This is a design descusion for how to implement [JBTM-1099]
Consider the following, common, use case for WS-BA:
A WS-BA enabled service offers an operation for doing some work. For example, making a booking or purchasing an item. When this operation is invoked a new order is committed to the database. If the business activity is later canceled, the compensate operation is invoked on the service. This compensation action will take the necessary steps to undo the work and will likely make changes to the database content. For example by deleting the order or marking it as canceled. Alternatively, if the activity is successful the 'close' operation will be invoked on the service as a confirmation. It's also possible that the service may make an update to the database here, to mark the order as confirmed.
Two of the key benefits of using WS-BA in this scenario are that; i) no locks are held between the doWork and close/compensate phases, and ii) the service is guaranteed to receive the outcome of the activity even in the presence of failures.
If the service wants to update the database within a transaction, they have these options (that I can currently come up with, there may be others):
Manage a single subordinate JTA transaction (Poor choice)
Here the service would begin a subordinate JTA transaction in the 'doWork' method, prepare it during 'confirmCompleted', and then commit it during the 'close' or rollback during the 'compensate'. Essentially the application is mapping the WS-BA lifecycle onto a 2PC ACID lifecycle.
The main problems with this approach are that:
- Locks are held between the two phases of the protocol. Violates i) from above.
- It's tricky/error-prone for the developer as they need to manage a subordinate transaction.
- There are failure windows which violate ii) from above.
Use multiple JTA transactions (Better choice, but not perfect)
Here the application begins a transaction at the start of the doWork method and commits it just before the method returns. A separate JTA transaction is begun at the start of the close/compensate method and committed just before it returns. This approach is more likely to be used than the previous as it can be achieved with just JPA and transactional annotations. On the surface it looks like it should just work. However I think it is susceptible to a failure window:
Failure window in first phase
Consider the following scenario:
- Client begins a BA
- Client invokes service
- Service begins a JTA transaction
- Service updates the DB
- Service commits the JTA
- Service crashes
- Service resumes and does nothing as the BA did not progress far enough to produce a log
- Client receives a failure from the service invocation and either cancels the BA or attempts to close it; which the coordinator will fail as the participant did not complete.

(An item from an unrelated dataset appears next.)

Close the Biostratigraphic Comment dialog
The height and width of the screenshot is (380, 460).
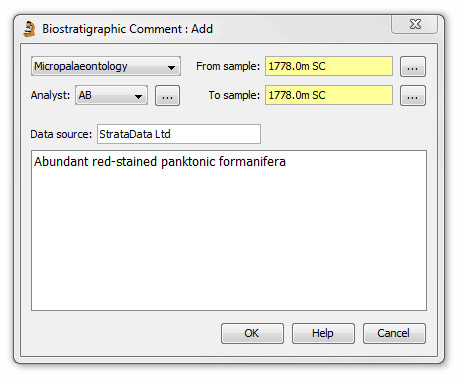click(x=415, y=24)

Here the BA was unsuccessful, but the JTA transaction committed. We have an inconsistent state.
No failure window in the second phase
I don't think failure windows exists for the close or compensate methods. This is because these methods are invoked after a log has been written and so survive failure. They are also invoked periodically until the coordinator receives an acknowledgement. For this to work, the application logic needs to tolerate retries; which is the case for plain WS-BA anyway. Consider this example:
- Coordinator sends 1st compensate message
- Compensate invoked for 1st time (C1)
- C1 begins JTA1
- C1 reads from the DB to check not compensated (Obtains a read lock)
- C1 discovers that not yet compensated so writes the change to the DB to do the compensate (Obtains write lock)
- Coordinator sends 2nd compensate message as it has not recived the ack to the firs tin a timely manor
- Compensate is invoked for the 2nd time (C2)
- C2 begins JTA2
- C2 reads form DB to check not compensated (Waits to obtain the read lock)
- C1 commits JTA1
- First compensate message is acked
- C2 now obtains the read lock on the data and discovers that already compensated
- C2 commits JTA2
- Second compensate message is acked.
Providing the same transaction is used to do both; i) detect compensation, and ii) compensate; I believe we are safe.
In this solution we configure an interceptor on the service request that automatically enlists a participant in the incoming WS-BA activity and maps the events onto calls to a subordinate JTA transaction. This is a similar approach to that used for WS-AT to JTA mapping. This is the mapping that I propose:
|Application request arrives||Begin subordinate JTA1|
|completed||Prepare JTA1 (ensures that we can later complete. Notify 'cannotComplete' if JTA1 fails to prepare)|
|close arrives||begin JTA2 and asociate with thread that calls 'close' on the WS-BA participant|
|closed leaves||commit JTA2. Failure here will cause the 'close'to be retried.|
|compensate arrives||begin JTA2 and asociate with thread that calls 'compensate' on the WS-BA participant|
|compensated leaves||commit JTA2. Failure here will cause the compensate to retry.|
The crux of the solution is:
- Don't commit JTA1 until the transaction log has been written. Do this by delaying the commit until the confirmCompleted event is raised.
- 'Surround' the calls to the close and compensate invocations on the WS-BA participant with JTA2. I don't think this can be done through the XTS API, so would require some internal changes.
Feedback on this issue would be much appreciated.